--- DATA Enclosed Below ---
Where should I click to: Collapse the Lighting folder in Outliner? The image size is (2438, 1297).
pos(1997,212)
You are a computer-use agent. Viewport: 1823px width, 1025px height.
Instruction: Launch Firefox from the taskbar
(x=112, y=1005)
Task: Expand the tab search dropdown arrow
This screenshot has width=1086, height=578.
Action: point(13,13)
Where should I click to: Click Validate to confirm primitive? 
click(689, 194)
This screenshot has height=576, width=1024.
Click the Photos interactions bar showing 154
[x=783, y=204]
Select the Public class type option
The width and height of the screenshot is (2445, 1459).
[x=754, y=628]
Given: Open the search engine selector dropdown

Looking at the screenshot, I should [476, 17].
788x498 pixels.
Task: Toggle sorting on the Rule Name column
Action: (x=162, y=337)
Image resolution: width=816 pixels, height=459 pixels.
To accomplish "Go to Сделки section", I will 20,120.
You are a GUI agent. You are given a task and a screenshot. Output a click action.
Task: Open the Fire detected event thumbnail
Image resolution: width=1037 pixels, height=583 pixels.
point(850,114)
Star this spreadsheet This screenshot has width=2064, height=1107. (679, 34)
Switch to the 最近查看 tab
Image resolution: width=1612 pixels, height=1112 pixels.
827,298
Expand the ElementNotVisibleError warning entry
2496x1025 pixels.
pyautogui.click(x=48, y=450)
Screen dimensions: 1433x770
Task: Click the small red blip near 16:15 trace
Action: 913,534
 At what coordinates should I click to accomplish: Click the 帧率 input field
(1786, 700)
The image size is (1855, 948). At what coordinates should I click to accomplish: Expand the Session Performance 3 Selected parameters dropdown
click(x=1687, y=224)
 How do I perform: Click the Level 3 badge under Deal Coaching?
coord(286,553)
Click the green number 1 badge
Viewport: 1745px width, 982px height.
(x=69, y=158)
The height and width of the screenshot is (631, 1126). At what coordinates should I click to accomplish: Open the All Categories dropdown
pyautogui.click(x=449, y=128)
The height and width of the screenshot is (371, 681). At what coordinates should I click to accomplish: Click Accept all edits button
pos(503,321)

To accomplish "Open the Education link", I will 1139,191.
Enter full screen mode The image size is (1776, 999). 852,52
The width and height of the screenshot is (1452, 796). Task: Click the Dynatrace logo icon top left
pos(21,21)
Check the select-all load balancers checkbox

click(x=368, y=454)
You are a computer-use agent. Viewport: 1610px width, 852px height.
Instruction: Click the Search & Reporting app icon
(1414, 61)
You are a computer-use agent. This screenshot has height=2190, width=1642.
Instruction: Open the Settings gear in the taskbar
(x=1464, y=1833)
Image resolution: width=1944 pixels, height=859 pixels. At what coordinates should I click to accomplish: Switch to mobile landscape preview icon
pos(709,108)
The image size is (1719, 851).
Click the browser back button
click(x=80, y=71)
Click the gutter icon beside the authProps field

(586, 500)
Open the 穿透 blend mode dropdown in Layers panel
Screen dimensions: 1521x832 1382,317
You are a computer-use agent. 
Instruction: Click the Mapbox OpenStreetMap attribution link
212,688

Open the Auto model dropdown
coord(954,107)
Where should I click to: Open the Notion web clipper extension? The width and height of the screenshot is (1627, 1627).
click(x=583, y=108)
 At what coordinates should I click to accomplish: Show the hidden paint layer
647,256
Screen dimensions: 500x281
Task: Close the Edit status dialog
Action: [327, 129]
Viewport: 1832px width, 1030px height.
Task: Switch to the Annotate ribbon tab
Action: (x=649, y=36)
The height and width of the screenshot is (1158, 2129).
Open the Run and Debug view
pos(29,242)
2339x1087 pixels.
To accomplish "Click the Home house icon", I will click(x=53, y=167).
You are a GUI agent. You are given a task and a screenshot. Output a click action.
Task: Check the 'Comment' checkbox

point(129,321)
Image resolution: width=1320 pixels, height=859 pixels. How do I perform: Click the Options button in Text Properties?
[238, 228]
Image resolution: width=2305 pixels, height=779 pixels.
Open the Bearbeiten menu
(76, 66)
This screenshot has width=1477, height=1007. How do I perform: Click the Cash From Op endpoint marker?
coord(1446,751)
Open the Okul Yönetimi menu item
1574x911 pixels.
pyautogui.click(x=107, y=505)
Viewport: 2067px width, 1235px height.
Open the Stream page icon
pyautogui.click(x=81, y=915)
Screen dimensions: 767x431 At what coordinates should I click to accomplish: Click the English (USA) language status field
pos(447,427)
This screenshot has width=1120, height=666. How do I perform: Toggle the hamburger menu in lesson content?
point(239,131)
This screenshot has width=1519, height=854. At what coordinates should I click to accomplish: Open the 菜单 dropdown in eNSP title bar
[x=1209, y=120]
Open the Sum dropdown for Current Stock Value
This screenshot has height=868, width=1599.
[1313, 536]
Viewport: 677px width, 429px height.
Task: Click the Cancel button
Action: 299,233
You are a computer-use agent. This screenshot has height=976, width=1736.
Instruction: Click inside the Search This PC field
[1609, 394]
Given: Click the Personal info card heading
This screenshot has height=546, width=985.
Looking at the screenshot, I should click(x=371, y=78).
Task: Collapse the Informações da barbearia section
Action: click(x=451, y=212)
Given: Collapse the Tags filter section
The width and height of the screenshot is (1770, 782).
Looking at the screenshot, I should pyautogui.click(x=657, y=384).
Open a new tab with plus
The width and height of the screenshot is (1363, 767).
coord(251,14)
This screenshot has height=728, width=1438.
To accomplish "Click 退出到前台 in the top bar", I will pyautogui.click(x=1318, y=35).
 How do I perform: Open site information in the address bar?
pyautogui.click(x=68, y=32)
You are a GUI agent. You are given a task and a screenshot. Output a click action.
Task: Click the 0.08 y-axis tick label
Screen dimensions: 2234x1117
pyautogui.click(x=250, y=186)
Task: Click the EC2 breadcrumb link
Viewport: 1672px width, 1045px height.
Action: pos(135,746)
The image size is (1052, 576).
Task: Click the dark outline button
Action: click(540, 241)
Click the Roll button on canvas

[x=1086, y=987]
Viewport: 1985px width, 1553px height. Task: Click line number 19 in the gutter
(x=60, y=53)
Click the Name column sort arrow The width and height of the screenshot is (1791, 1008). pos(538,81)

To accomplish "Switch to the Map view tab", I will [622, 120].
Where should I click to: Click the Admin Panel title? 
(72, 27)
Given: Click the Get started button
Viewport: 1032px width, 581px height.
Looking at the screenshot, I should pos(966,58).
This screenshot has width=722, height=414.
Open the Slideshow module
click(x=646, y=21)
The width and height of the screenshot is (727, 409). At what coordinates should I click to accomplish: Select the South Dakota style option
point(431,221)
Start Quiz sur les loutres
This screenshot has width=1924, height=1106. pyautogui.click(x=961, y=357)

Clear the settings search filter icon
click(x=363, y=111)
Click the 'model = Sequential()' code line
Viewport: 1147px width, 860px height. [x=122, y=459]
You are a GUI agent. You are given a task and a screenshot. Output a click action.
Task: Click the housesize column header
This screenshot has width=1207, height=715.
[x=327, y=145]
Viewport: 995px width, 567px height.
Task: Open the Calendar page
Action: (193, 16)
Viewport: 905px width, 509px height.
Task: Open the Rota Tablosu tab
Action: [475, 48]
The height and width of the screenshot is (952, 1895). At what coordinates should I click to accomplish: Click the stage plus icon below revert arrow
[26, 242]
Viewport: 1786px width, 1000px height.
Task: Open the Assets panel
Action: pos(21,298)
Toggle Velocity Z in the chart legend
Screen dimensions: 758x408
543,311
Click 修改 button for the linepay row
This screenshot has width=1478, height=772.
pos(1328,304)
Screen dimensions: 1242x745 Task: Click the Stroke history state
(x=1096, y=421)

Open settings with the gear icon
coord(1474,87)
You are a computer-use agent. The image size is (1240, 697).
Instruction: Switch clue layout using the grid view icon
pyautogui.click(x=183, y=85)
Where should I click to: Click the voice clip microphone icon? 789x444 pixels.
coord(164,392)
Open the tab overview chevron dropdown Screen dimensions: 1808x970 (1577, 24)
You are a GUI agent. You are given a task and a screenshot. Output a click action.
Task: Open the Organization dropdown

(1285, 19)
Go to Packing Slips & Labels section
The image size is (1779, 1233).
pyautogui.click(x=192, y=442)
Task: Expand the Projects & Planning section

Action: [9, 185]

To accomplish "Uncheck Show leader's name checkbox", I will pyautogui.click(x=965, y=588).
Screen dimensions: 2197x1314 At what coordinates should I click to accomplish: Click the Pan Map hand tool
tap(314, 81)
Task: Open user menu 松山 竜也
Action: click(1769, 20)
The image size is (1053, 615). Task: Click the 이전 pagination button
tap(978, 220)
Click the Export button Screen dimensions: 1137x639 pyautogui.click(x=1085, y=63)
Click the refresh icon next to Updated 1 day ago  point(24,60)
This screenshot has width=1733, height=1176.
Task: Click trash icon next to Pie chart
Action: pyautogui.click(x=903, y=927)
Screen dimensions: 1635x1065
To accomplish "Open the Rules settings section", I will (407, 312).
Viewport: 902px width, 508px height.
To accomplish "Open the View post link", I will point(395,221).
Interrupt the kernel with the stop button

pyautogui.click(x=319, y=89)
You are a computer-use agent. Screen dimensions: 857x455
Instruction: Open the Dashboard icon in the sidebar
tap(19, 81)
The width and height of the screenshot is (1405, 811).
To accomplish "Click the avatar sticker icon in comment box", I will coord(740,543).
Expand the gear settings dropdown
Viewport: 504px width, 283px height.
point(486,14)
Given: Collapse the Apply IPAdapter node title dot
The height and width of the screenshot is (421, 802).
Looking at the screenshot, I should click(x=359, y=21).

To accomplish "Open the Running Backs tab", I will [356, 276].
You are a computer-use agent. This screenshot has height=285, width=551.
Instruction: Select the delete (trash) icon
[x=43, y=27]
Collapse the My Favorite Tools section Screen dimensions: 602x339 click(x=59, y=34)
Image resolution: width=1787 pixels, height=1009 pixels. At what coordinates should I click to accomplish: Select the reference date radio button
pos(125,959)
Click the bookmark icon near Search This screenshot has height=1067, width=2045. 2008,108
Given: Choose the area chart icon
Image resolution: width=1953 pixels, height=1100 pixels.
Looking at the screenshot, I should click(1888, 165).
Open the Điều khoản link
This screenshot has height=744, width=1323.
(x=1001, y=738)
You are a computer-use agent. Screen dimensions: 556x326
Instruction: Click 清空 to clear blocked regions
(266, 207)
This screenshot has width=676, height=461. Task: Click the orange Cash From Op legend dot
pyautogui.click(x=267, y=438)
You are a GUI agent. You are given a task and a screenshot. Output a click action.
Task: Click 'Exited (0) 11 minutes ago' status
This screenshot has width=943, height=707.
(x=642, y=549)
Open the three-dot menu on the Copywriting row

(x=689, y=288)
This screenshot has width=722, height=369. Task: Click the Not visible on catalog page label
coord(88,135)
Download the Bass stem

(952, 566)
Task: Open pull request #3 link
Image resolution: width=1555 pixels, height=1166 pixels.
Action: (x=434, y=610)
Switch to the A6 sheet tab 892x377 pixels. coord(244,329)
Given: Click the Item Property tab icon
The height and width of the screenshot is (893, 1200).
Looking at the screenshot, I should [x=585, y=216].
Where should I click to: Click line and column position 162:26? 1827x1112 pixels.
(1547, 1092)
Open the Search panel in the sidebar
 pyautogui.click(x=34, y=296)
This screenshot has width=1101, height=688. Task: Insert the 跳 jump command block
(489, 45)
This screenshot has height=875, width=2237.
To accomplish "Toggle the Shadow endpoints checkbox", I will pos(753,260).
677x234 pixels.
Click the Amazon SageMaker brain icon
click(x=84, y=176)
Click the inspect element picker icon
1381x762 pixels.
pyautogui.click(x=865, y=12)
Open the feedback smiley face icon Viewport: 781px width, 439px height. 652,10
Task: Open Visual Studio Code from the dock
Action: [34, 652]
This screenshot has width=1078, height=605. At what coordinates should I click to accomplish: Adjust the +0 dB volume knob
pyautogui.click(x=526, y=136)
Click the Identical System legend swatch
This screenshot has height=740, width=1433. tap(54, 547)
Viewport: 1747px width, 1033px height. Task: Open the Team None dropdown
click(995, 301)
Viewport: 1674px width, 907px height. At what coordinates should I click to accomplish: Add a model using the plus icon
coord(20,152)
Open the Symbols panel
--- End of Enclosed DATA ---
> _WHAT THE TASK ASKS_
With the first line being the one containing "Click the Export" and the last line the one containing "Collapse the My", transcribe exactly the lines above that fall in that range.

> _TASK SOLUTION_
Click the Export button Screen dimensions: 1137x639 pyautogui.click(x=1085, y=63)
Click the refresh icon next to Updated 1 day ago  point(24,60)
This screenshot has width=1733, height=1176.
Task: Click trash icon next to Pie chart
Action: pyautogui.click(x=903, y=927)
Screen dimensions: 1635x1065
To accomplish "Open the Rules settings section", I will (407, 312).
Viewport: 902px width, 508px height.
To accomplish "Open the View post link", I will point(395,221).
Interrupt the kernel with the stop button

pyautogui.click(x=319, y=89)
You are a computer-use agent. Screen dimensions: 857x455
Instruction: Open the Dashboard icon in the sidebar
tap(19, 81)
The width and height of the screenshot is (1405, 811).
To accomplish "Click the avatar sticker icon in comment box", I will coord(740,543).
Expand the gear settings dropdown
Viewport: 504px width, 283px height.
point(486,14)
Given: Collapse the Apply IPAdapter node title dot
The height and width of the screenshot is (421, 802).
Looking at the screenshot, I should click(x=359, y=21).

To accomplish "Open the Running Backs tab", I will [356, 276].
You are a computer-use agent. This screenshot has height=285, width=551.
Instruction: Select the delete (trash) icon
[x=43, y=27]
Collapse the My Favorite Tools section Screen dimensions: 602x339 click(x=59, y=34)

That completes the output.